Study Finds 52% of ChatGPT Answers Are Incorrect

Purdue University Uncovers ChatGPT’s Performance Gap in Software Programming Domain


A recent study carried out by researchers from Purdue University has shed light on the performance of OpenAI’s chatbot, ChatGPT, when it comes to answering software programming questions. The study delves into the accuracy, language style, and user preferences in over 500 responses generated by the AI model, providing insights into its strengths and shortcomings.


A Dismal 52% Accuracy


The Purdue study, which analysed 517 queries from the coding community platform Stack Overflow, unveiled a notable flaw in ChatGPT’s performance. Shockingly, the chatbot produced incorrect answers in more than half of the cases, with a concerning 52 percent accuracy rate. Even more perplexing was the discovery that a staggering 77 percent of its responses were overly verbose, potentially contributing to user confusion.


Style Over Substance


Curiously, despite the inaccuracies plaguing ChatGPT’s responses, the study disclosed a peculiar trend. Users opted for the AI’s answers 39.34 percent of the time, drawn by its eloquent and comprehensive language style. Astonishingly, 77 percent of these preferred responses were incorrect.
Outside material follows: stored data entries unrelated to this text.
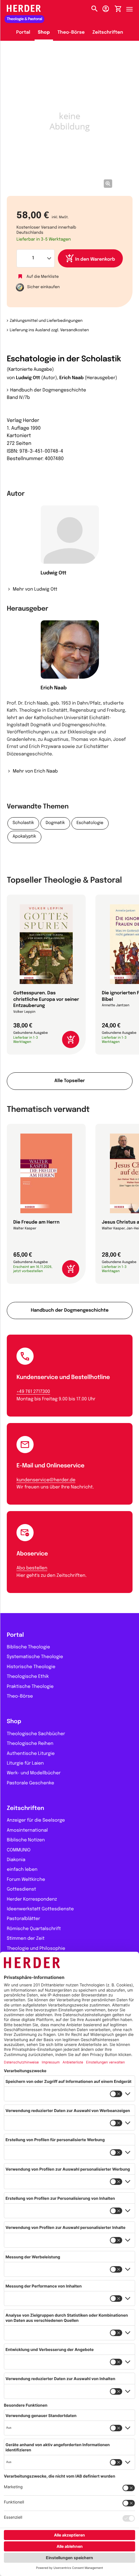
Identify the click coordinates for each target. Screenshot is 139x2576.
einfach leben (22, 1870)
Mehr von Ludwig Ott (35, 589)
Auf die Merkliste (43, 277)
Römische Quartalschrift (34, 1929)
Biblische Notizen (26, 1840)
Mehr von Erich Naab (35, 771)
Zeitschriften (107, 32)
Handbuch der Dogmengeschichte (48, 390)
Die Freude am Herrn (36, 1222)
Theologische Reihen (30, 1744)
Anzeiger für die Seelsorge (36, 1820)
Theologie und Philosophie (36, 1949)
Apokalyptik (24, 837)
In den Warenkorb (95, 259)
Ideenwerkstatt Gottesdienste (40, 1909)
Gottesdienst (21, 1889)
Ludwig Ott (28, 378)
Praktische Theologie (30, 1687)
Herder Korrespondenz (32, 1899)
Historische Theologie (31, 1667)
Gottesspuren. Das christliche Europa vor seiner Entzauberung (46, 999)
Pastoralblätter (23, 1919)
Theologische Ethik (28, 1677)
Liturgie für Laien (25, 1763)
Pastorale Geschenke (30, 1783)
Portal (23, 32)
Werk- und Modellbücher (34, 1773)
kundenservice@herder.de (45, 1480)
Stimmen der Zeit (26, 1939)
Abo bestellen (31, 1568)
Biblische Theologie (28, 1647)
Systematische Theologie (35, 1657)
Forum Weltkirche (26, 1880)
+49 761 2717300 (33, 1392)
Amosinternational (27, 1830)
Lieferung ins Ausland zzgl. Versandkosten (49, 330)
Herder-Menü (132, 7)
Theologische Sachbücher (36, 1734)
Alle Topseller (69, 1081)
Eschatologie (90, 823)
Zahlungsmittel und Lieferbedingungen (46, 321)
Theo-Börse (71, 32)
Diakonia (16, 1860)
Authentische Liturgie (31, 1754)
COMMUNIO (18, 1850)
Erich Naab (71, 378)
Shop (44, 32)
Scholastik (23, 823)
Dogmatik (55, 823)
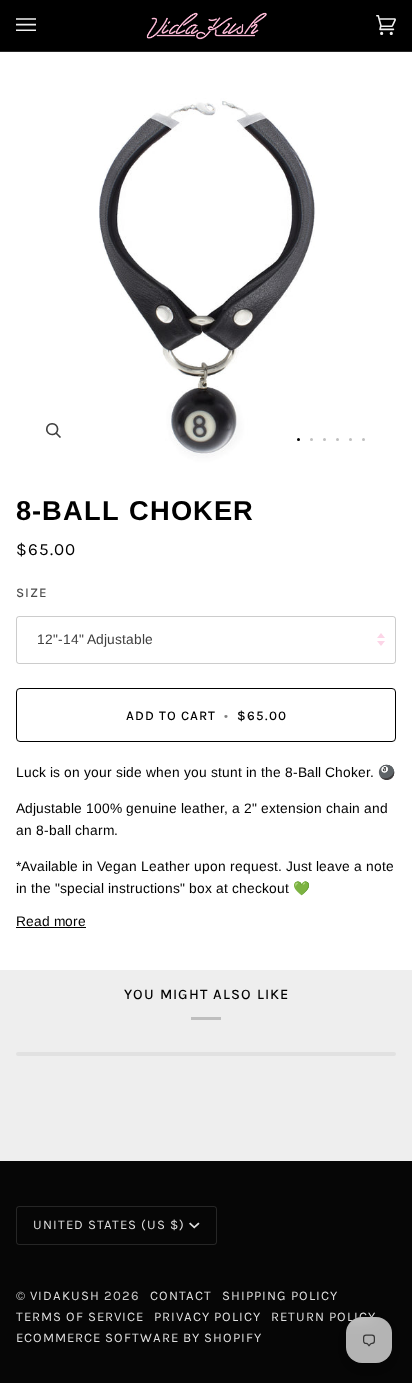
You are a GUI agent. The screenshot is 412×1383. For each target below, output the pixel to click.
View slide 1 (298, 439)
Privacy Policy (207, 1316)
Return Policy (323, 1316)
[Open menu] (46, 25)
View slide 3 (324, 439)
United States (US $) (109, 1224)
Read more (51, 921)
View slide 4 (337, 439)
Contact (181, 1295)
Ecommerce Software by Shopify (139, 1337)
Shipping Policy (280, 1295)
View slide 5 (350, 439)
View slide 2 (311, 439)
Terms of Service (80, 1316)
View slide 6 (363, 439)
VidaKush (65, 1295)
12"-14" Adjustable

This phenomenon underscores the allure of the AI’s articulate manner, often overshadowing the factual correctness of the information provided.


Confidence Trumps Correctness


The researchers also observed a fascinating phenomenon – users often failed to spot errors in ChatGPT’s responses, especially when these errors weren’t easily verifiable or necessitated external references. In cases where errors were apparent, a significant number of participants still favored the AI’s response due to its confident and authoritative delivery. This highlights the power of persuasive language in cultivating user trust and favorability, even in the face of inaccuracies.


Language Style Comparison


The Purdue study also extended its analysis to the language style employed by ChatGPT as compared to typical Stack Overflow posts. It was discovered that the AI model frequently utilised “drives attributes,” suggestive of accomplishments, while failing to discuss risks as consistently as the community-driven platform. This discrepancy underscores the need for a more balanced approach to information dissemination.


Recommendations for the Future


In light of the study’s findings, the researchers put forth a series of recommendations for enhancing the software programming Q&A landscape. Firstly, they propose that platforms like Stack Overflow should explore effective strategies for identifying toxic and negative sentiments in comments and responses to foster a more positive user experience. Secondly, they advocate for clearer guidelines for answerers to structure their responses in a methodical, step-by-step manner.

This could potentially enhance the discoverability and comprehensibility of answers.

Owen Morris, Director of Enterprise Architecture at Doherty Associates, commented, “While AI offers numerous benefits, there are certain disadvantages that users should be aware of. One risk is the careless use of AI, relying on it without thorough evaluation or critical analysis. As new research has found, ChatGPT is incorrect 52% of the time, with it being more likely to make conceptual rather than factual errors.  

“Tools like ChatGPT offer insights based on the data on which they’re trained (including crawls of the Internet and other sources), and will retain their biases, so human involvement remains essential for accuracy and value addition. It’s important to remember to make use of your team so that they can contribute their own domain-specific knowledge and data to enhance the models’ applicability. Despite fears that these models will eventually replace human workers, the research shows that this is unlikely to materialise. Without human oversight to contextualise the responses and critically evaluate their accuracy, there’s a considerable risk that you’ll incorporate incorrect or harmful information into your work, jeopardising its quality and, more widely, your professional reputation.”  

The Road Ahead


The study, presented as a pre-print paper, is a first step towards understanding ChatGPT’s performance in a specific domain. The researchers are keen to see further validation through larger-scale studies. As of now, OpenAI has yet to comment on the findings of the Purdue study. With AI’s continuous evolution, the insights gained from such research could pave the way for improvements that align more closely with user needs and expectations.